A terrifying tsunami could kill hundreds of thousands of people in Iraq if the Mosul Dam suffered a "catastrophic" breach. The United States government warned there would be "severe loss of life, mass population displacement, and destruction of the majority of the infrastructure" if a wave "tens of feet high" was unleashed.
It has been under the control of Kurdish and Iraqi forces since August 2014 after US airstrikes helped seize the dam back off IS (Daesh), which assumed control earlier that month.
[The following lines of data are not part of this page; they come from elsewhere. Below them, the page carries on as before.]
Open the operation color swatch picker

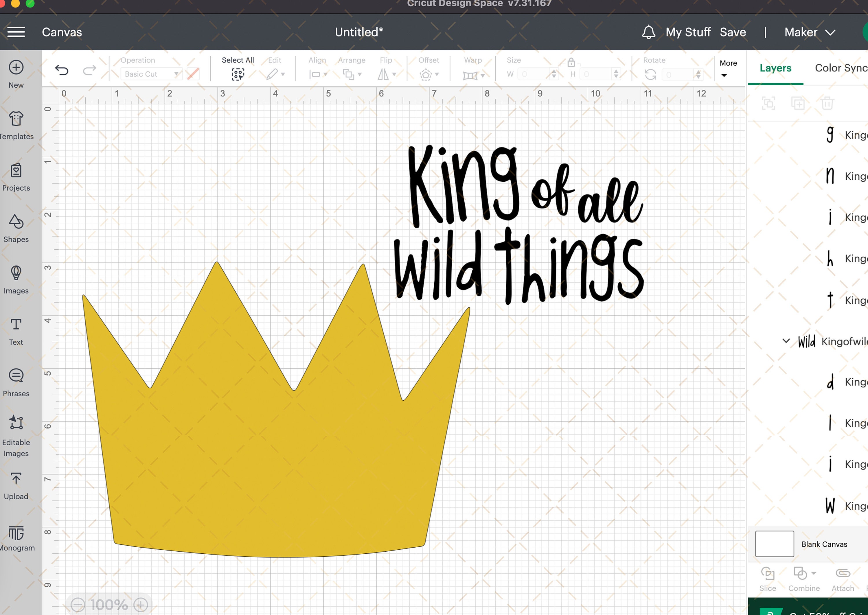point(192,74)
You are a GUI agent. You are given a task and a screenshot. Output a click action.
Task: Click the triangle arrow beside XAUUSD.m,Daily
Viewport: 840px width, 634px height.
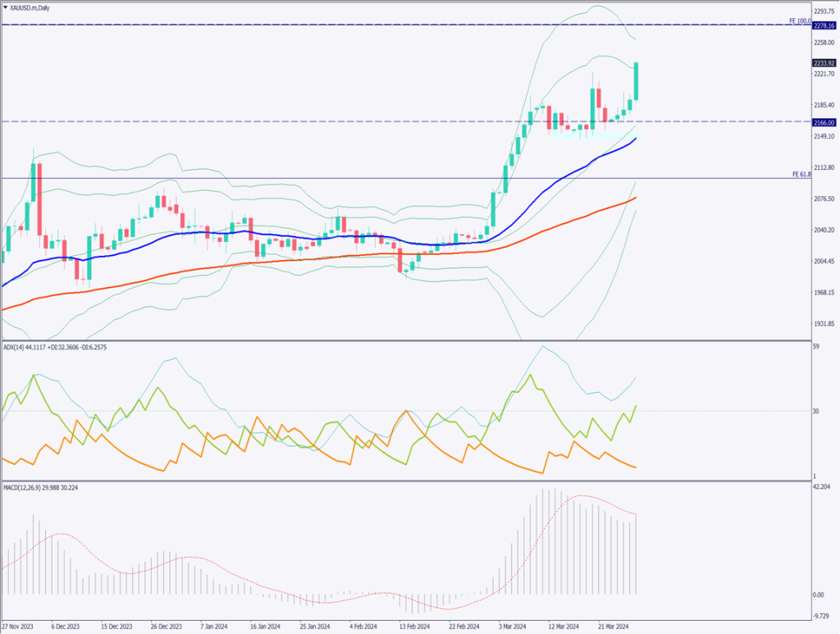click(x=6, y=7)
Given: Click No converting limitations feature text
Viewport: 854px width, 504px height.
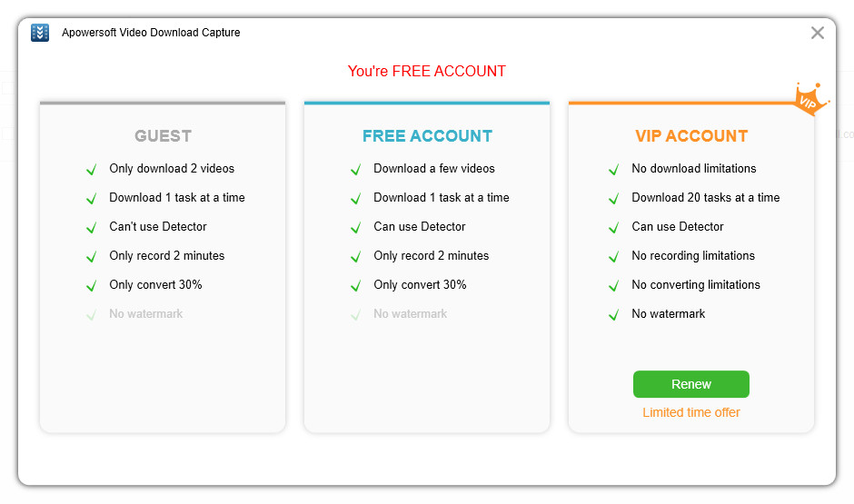Looking at the screenshot, I should [x=696, y=284].
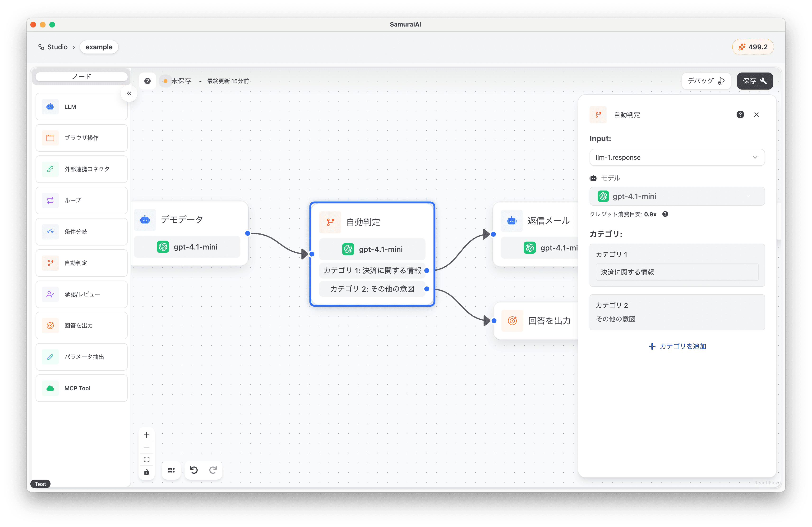Select the ノード tab
This screenshot has height=527, width=812.
pyautogui.click(x=82, y=76)
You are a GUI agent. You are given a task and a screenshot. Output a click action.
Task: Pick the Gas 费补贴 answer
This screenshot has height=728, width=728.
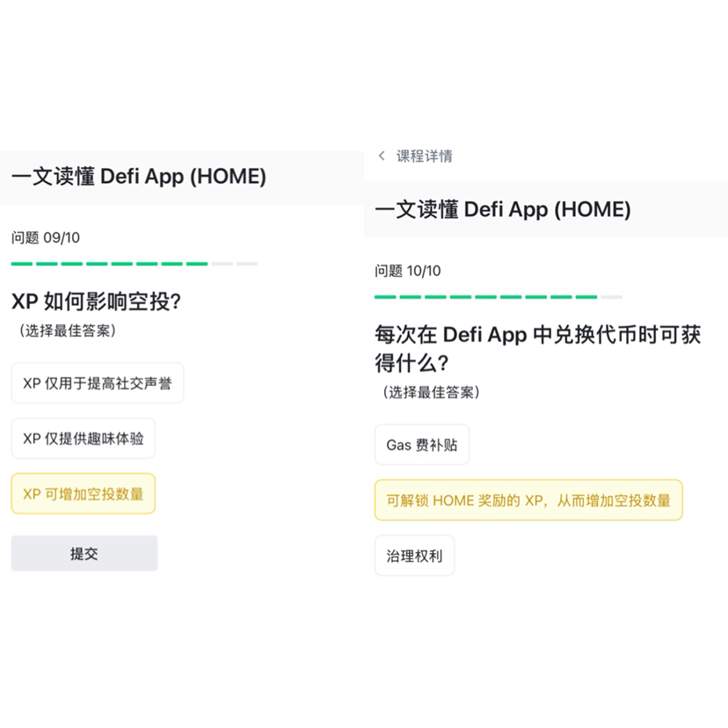421,445
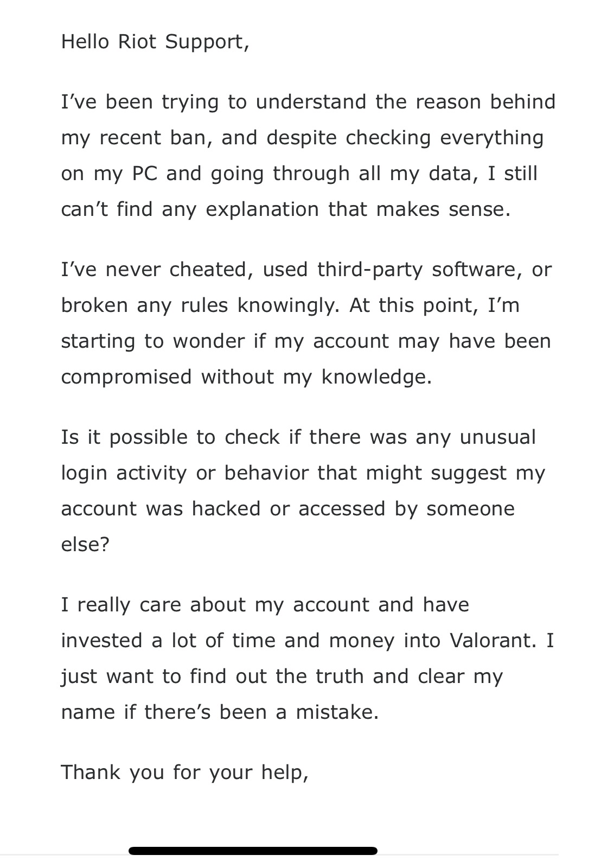The width and height of the screenshot is (601, 868).
Task: Tap the word "unusual" in the question
Action: [x=497, y=437]

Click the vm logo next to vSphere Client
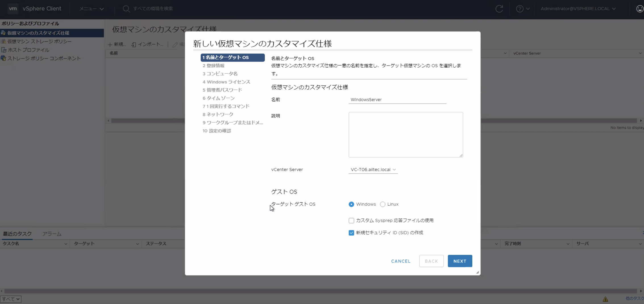tap(13, 9)
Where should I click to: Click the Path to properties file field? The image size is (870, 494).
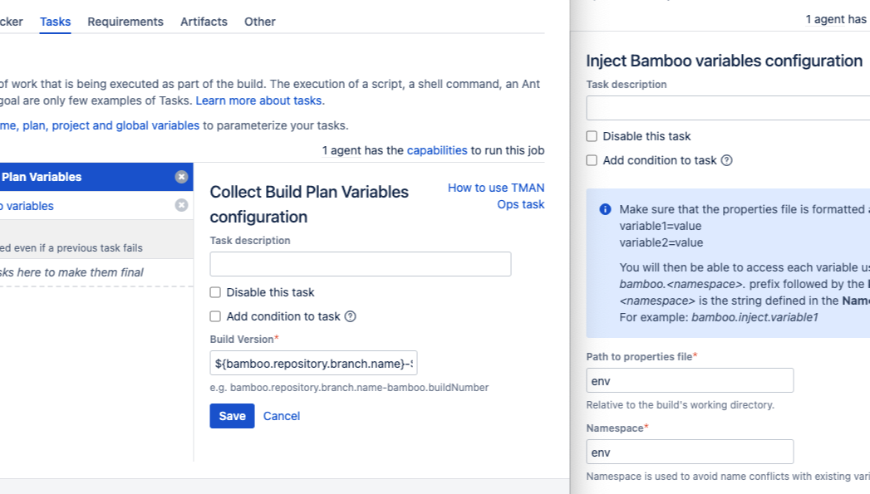click(690, 381)

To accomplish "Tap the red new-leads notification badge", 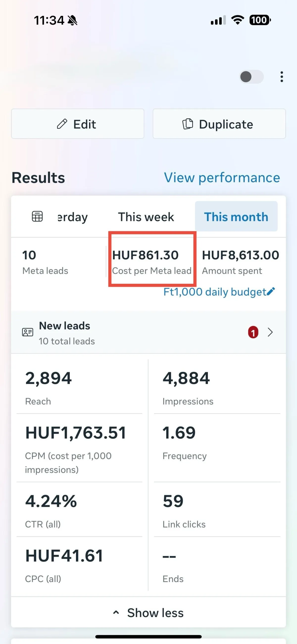I will [253, 333].
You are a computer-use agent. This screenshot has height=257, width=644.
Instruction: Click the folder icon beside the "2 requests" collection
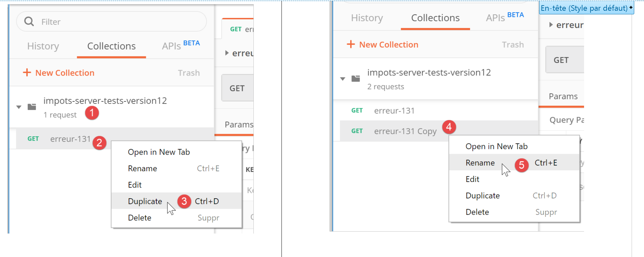tap(356, 79)
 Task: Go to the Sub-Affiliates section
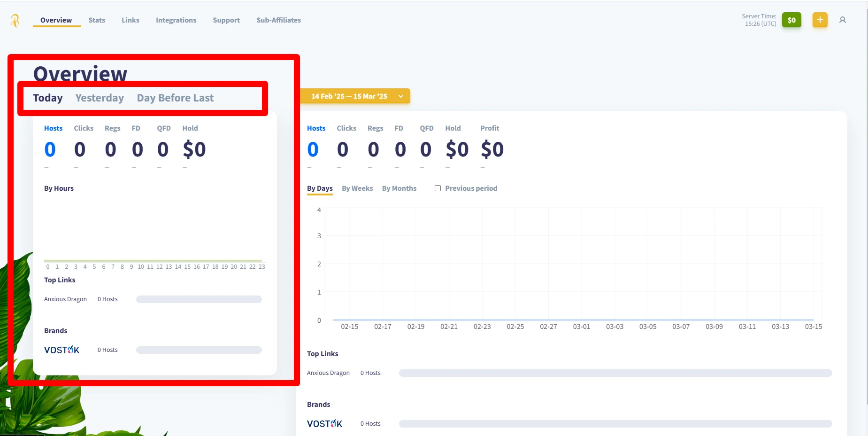278,20
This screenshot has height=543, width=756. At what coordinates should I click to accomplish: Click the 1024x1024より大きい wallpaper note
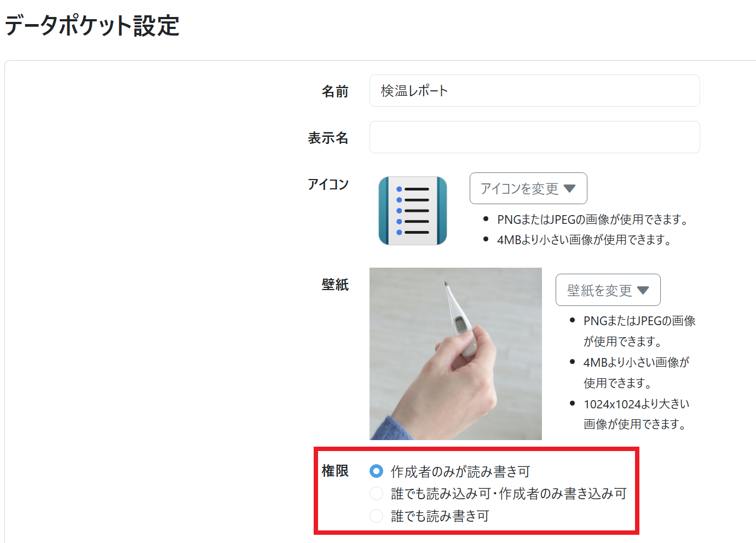[637, 414]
It was feared the terror group would either cut off Mosul's supply to resources or destroy the structure to submerge residents.
"A catastrophic breach of Iraq's Mosul Dam would result in severe loss of life, mass population displacement, and destruction of the majority of the infrastructure within the path of the projected floodwave," a US government fact sheet said.
If the structure were to be destroyed, the wave would hurtle down the Tigris River toward Mosul before flooding major cities farther downstream, including the capital Baghdad. Iraqi Prime Minister Haider al-Abadi said there was no imminent threat to the dam but stressed people living near the Tigris River move to higher ground, at least 3.7m away from the river.
According to the United States, approximately 500,000 to 1.47 million people live along the Tigris in areas at highest risk and would probably not survive the impact of the projected flood wave unless they evacuated. "Proper preparation could save many lives," the embassy said.
The 3.2km-long dam – which was previously known as Saddam Dam – holds back as much as 12.5m cubic meters of water and is the largest in Iraq. Opened in 1984, it measures 113m tall and provides electricity to the 1.7 million residents of Mosul.
It will shortly undergo redevelopment funded by the World Bank with maintenance already under way.